Of the presidents who’ve retired, we generally hear very little. They sequester themselves and write their memoirs to gain even more money for themselves. Carter has been known to be out there building houses for the poor, living what presidents all say they believe when they ask us to cast our votes in their direction. I’ve always been proud that the first president I ever voted for was Carter. Of course, it was in the beginning of those recent Dark Ages known as the Reagan Administration, and I had voted for the underdog. My faith in the political system has been severely challenged since then. I have seen stolen elections treated as legitimate by those who can’t possibly do too much for themselves. And I remembered my first lowly vote given for a man who, perhaps more than any other, showed Americans their misplaced faith after he had been denied a second term in office. Although Pitts doesn’t say it, I can see it in his pen: the first shall be last, and the last shall be first.

Sports Religion

I’ve never been a fan of organized sports. Call it sour grapes, but having been born with an inner ear affliction that makes sudden turns debilitating, I’ve never been effective at much beyond running. Maybe also the occasional flirtation with free weights. So when my wife showed me a story about Tim Tebow, I had no idea who he was. It turns out that he is the quarterback for the Denver Broncos. He was in the news not because of his apparently lackluster performance, but because of his religion. The Miami Herald story by Dan Le Batard insightfully points out that football fans participate in what amounts to a religion in their devotion to the game. Add an evangelical Christianity to that “sports religion” (Le Batard’s term) and a “holy war” (again, Le Batard) breaks out. Religious fans praise Tebow because of his character, sports fans castigate his allegedly mediocre ability. The controversy over Tebow, however, goes deeper.

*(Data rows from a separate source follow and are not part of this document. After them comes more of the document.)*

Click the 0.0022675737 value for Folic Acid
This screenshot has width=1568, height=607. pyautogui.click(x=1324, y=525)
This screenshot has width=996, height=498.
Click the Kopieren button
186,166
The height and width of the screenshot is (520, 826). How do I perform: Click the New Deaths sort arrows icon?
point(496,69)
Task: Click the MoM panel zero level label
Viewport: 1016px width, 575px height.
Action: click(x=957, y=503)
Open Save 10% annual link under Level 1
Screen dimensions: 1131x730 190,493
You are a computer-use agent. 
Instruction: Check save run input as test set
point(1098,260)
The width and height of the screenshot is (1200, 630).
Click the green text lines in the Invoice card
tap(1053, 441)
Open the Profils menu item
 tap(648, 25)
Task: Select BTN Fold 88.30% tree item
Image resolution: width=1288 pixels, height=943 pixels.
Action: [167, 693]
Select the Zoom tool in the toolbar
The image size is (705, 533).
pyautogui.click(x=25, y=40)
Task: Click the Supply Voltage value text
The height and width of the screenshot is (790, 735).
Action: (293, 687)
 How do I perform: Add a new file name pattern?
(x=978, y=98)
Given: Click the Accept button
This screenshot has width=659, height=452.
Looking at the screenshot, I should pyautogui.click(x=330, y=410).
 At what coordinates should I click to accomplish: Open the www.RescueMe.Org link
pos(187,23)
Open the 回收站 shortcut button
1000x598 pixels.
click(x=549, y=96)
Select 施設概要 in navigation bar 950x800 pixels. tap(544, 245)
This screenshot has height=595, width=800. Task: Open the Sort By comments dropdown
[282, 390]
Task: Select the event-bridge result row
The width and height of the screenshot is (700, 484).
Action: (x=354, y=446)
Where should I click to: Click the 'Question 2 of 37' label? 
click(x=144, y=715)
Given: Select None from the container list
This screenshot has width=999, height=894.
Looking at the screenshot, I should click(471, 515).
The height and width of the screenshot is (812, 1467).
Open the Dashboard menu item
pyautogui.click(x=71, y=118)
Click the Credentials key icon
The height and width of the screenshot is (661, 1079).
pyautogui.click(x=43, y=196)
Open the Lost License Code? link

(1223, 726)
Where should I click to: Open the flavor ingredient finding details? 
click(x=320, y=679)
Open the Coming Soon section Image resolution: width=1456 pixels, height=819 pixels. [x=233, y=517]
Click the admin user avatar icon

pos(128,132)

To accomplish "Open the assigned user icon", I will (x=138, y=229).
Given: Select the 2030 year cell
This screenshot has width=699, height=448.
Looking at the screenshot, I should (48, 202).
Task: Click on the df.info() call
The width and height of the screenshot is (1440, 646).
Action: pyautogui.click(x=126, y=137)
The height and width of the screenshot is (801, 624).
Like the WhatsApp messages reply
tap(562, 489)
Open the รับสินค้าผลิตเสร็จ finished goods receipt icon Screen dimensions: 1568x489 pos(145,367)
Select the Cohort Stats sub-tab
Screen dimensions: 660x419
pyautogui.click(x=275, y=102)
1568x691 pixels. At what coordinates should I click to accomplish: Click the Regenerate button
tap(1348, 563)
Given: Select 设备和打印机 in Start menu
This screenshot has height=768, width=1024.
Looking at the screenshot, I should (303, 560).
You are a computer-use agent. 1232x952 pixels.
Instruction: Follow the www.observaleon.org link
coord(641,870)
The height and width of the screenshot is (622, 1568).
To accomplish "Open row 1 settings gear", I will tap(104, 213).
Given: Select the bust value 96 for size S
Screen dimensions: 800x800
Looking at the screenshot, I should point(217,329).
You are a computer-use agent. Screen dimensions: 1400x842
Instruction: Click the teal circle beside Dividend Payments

Hallowed be thy game (but not thy Photoshop)

Home schooled in Florida, his family took advantages of laws that allowed home schoolers to play on actual schools’ sports teams. Even going as far as to rent an apartment and move out of their home with her son, his mother placed her son in advantageous school districts while teaching him at home. The problems with home schooling are legion, but clearly among the most troubling are the frequent use of religious indoctrination and the lack of critical thinking skills. Those who are truly educated are aware of just how little they know. Those who presume they can teach their children everything they’ll need often seem impressed by their own knowledge. But I digress. While in college Tebow’s penchant for painting Bible verses in his eye black led to the “Tebow Rule” that forbade messages in the paint. Interestingly, the Bible verses he scrawled on his game face received high numbers of Google hits during the games.

No doubt for many sports are a form of religious release. Le Batard suggests that football religion and traditional religion rest uneasily together. In a world where I might mention a particularly important Bible passage for students to read and most won’t bother, the flash of Proverbs 3:5-6 on a starry-eyed quarterback’s face will send fans page-thumbing the good book. Perhaps religions have been focusing their energies in the wrong places. If the various religions of the world formed football franchises and joined the ranks of the NFL, the benches, or pews, would be filled every Sunday. And it might also solve another perplexing problem: which religion is the correct one? They could be determined once and for all on Super Sunday.